Projeto prevê multa para exposição de adoção sem autorização do adotado

Proposta em análise no Senado busca combater discriminação contra filhos adotivos e reforçar igualdade familiar.

Foto: Magnific.

Um projeto de lei em tramitação no Senado Federal prevê aplicação de multa para quem divulgar a condição de filho adotivo sem autorização do próprio adotado. A proposta altera o Estatuto da Criança e do Adolescente (ECA) e pretende ampliar a proteção à privacidade e à dignidade de crianças, adolescentes e adultos adotados.

Pelo texto, a divulgação da filiação adotiva em redes sociais, meios de comunicação, registros públicos, conteúdos audiovisuais ou impressos poderá gerar multa entre três e 20 salários mínimos. Em casos de reincidência, o valor poderá ser dobrado.

A medida busca impedir práticas consideradas discriminatórias e reforçar o princípio da igualdade entre filhos biológicos e adotivos, previsto na Constituição Federal.

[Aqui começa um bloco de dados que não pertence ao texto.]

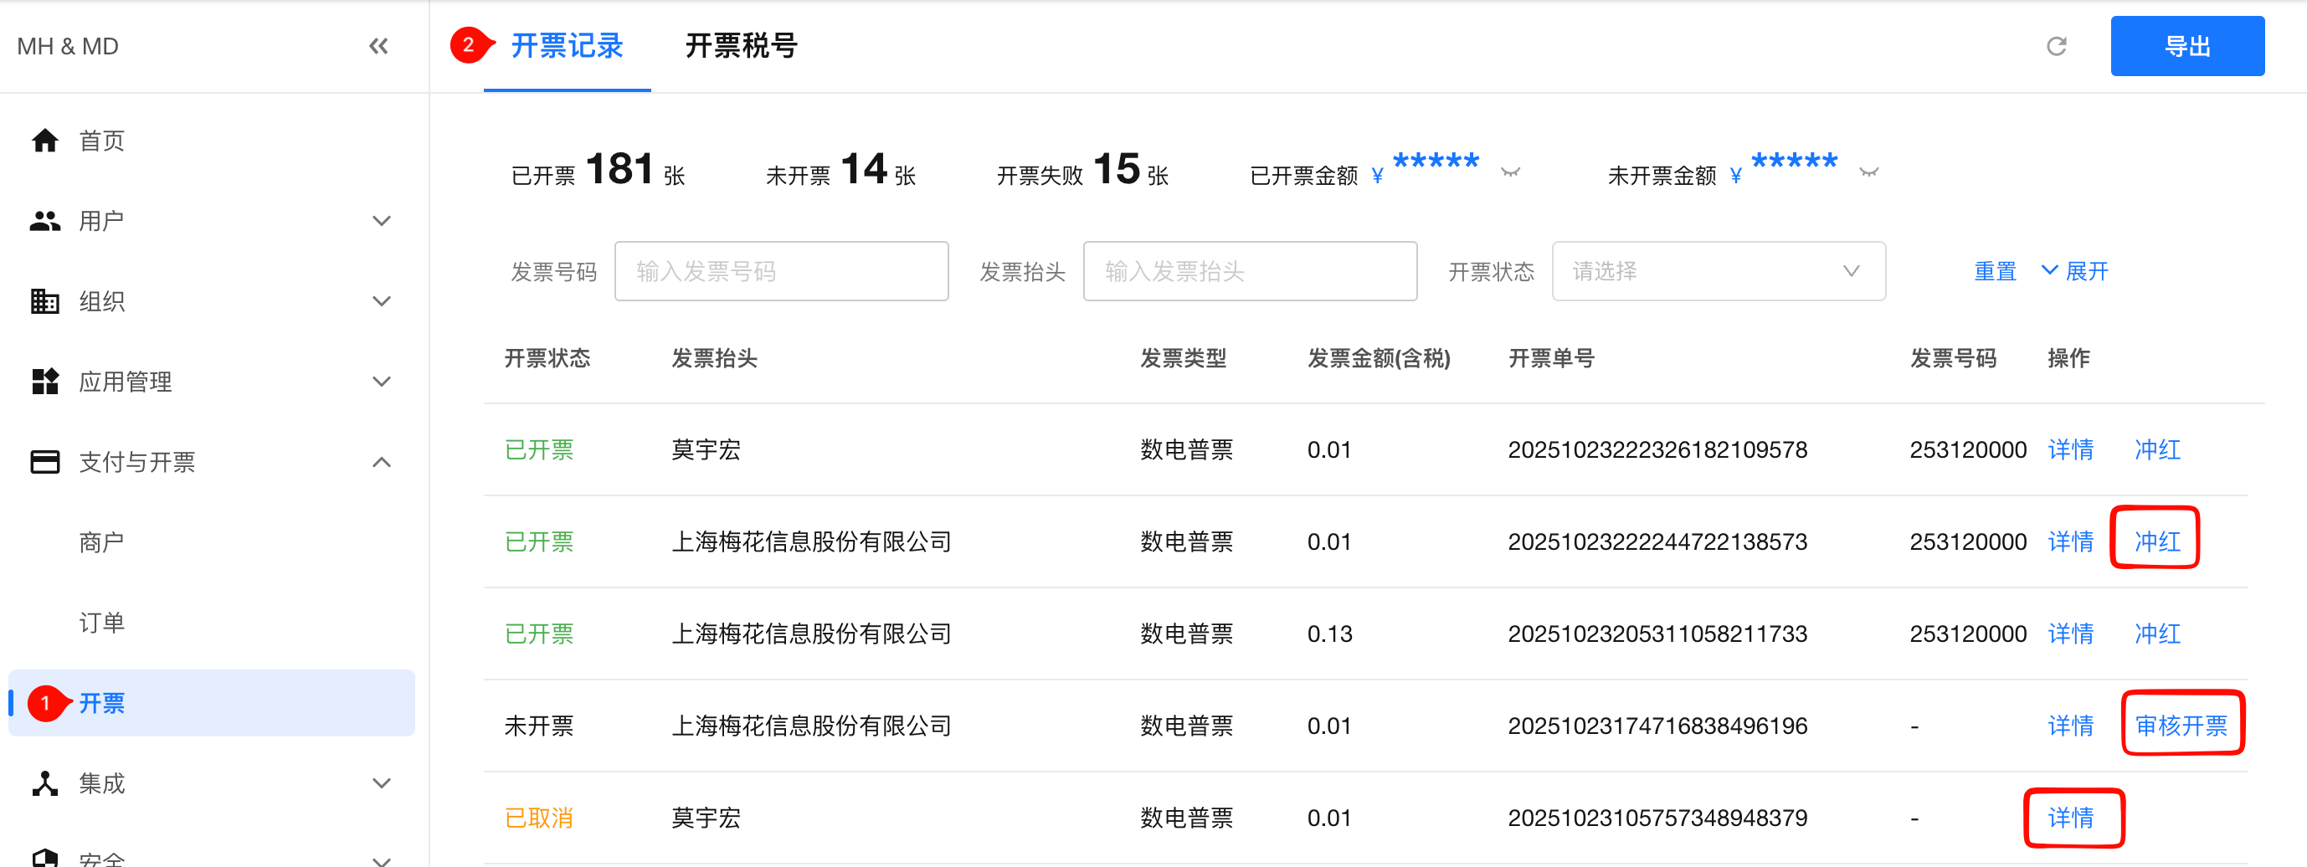2307x867 pixels.
Task: Click the 支付与开票 card icon in sidebar
Action: (45, 462)
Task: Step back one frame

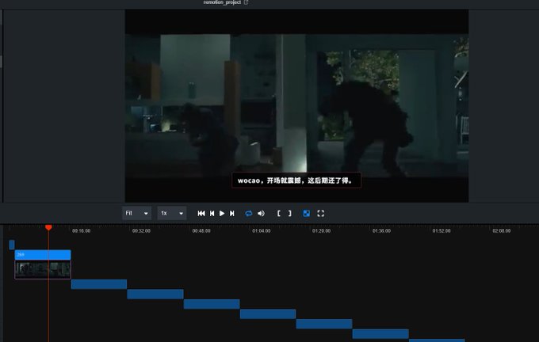Action: pyautogui.click(x=212, y=213)
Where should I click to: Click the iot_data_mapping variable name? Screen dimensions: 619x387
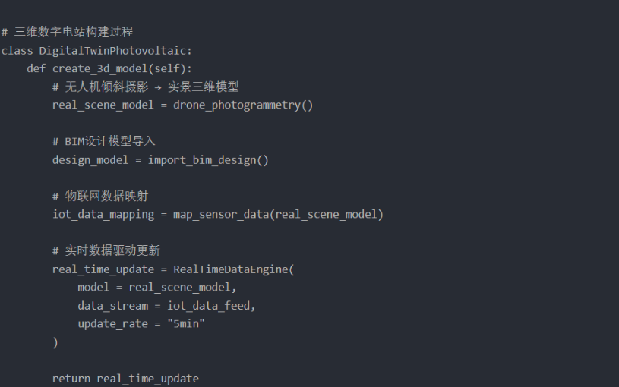(103, 214)
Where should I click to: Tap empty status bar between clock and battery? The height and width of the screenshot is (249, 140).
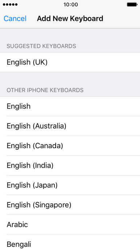tap(102, 5)
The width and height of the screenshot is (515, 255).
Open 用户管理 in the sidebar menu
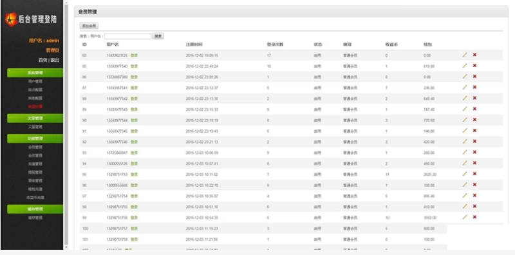pos(35,82)
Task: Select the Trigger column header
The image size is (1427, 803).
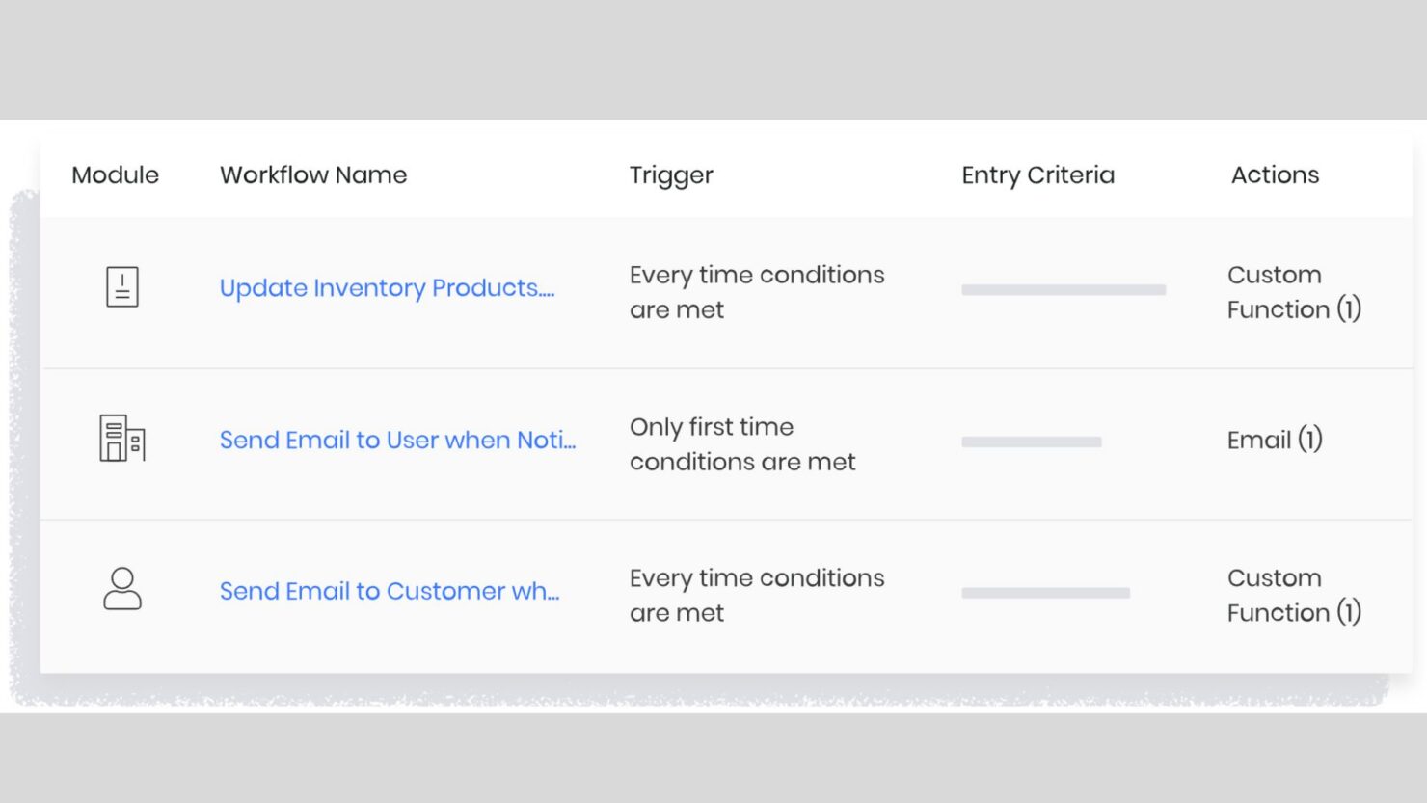Action: click(x=671, y=174)
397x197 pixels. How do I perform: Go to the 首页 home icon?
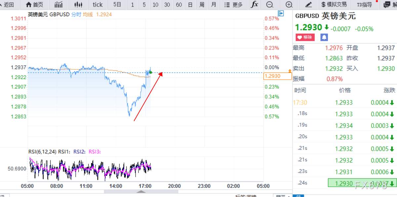click(x=34, y=5)
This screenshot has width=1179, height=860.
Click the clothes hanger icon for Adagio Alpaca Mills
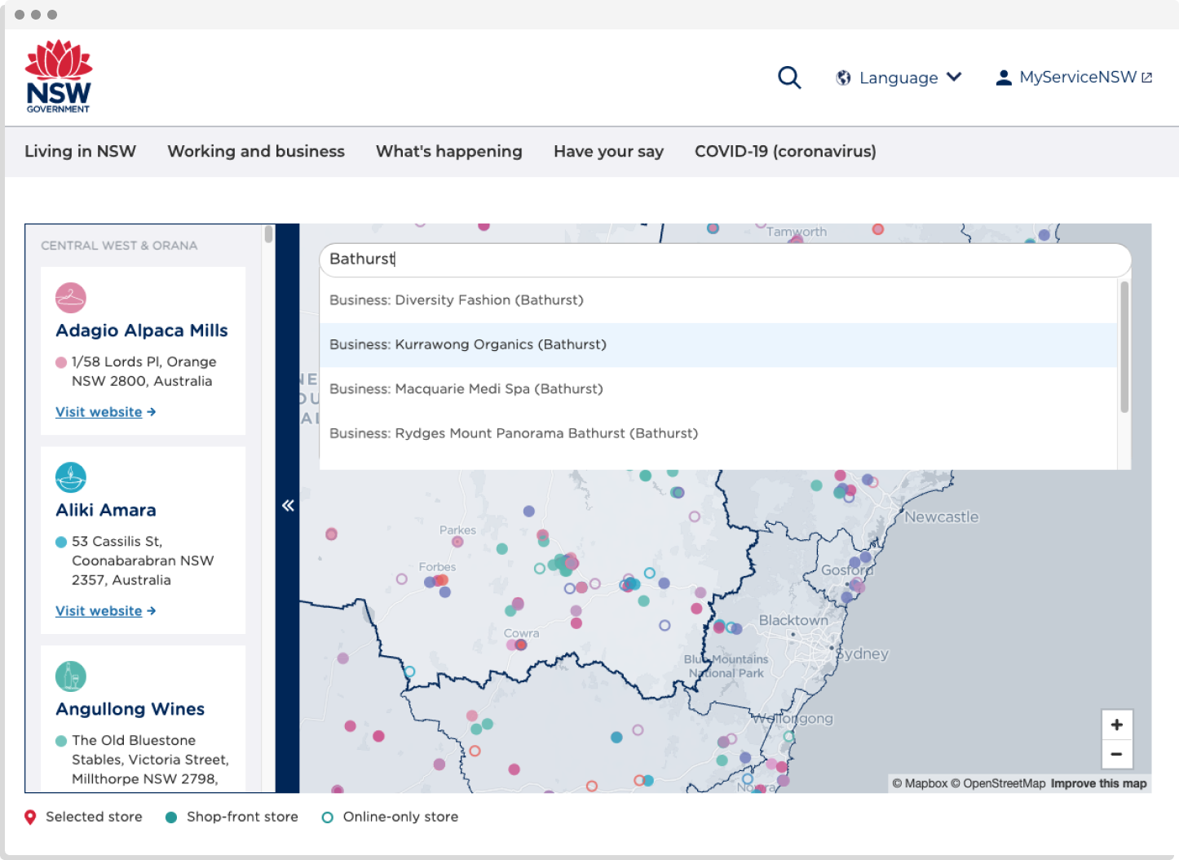(x=71, y=297)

O projeto também pretende restringir referências à adoção sem consentimento expresso do adotado ou autorização judicial.

Segundo a justificativa da proposta, a exposição pública da adoção ainda provoca impactos emocionais e sociais negativos, especialmente para crianças e adolescentes, além de reforçar diferenciações familiares consideradas inadequadas.

O texto também defende a retirada de expressões que distingam filhos biológicos e adotivos em formulários, documentos oficiais e sistemas públicos, fortalecendo o reconhecimento igualitário da parentalidade adotiva no país.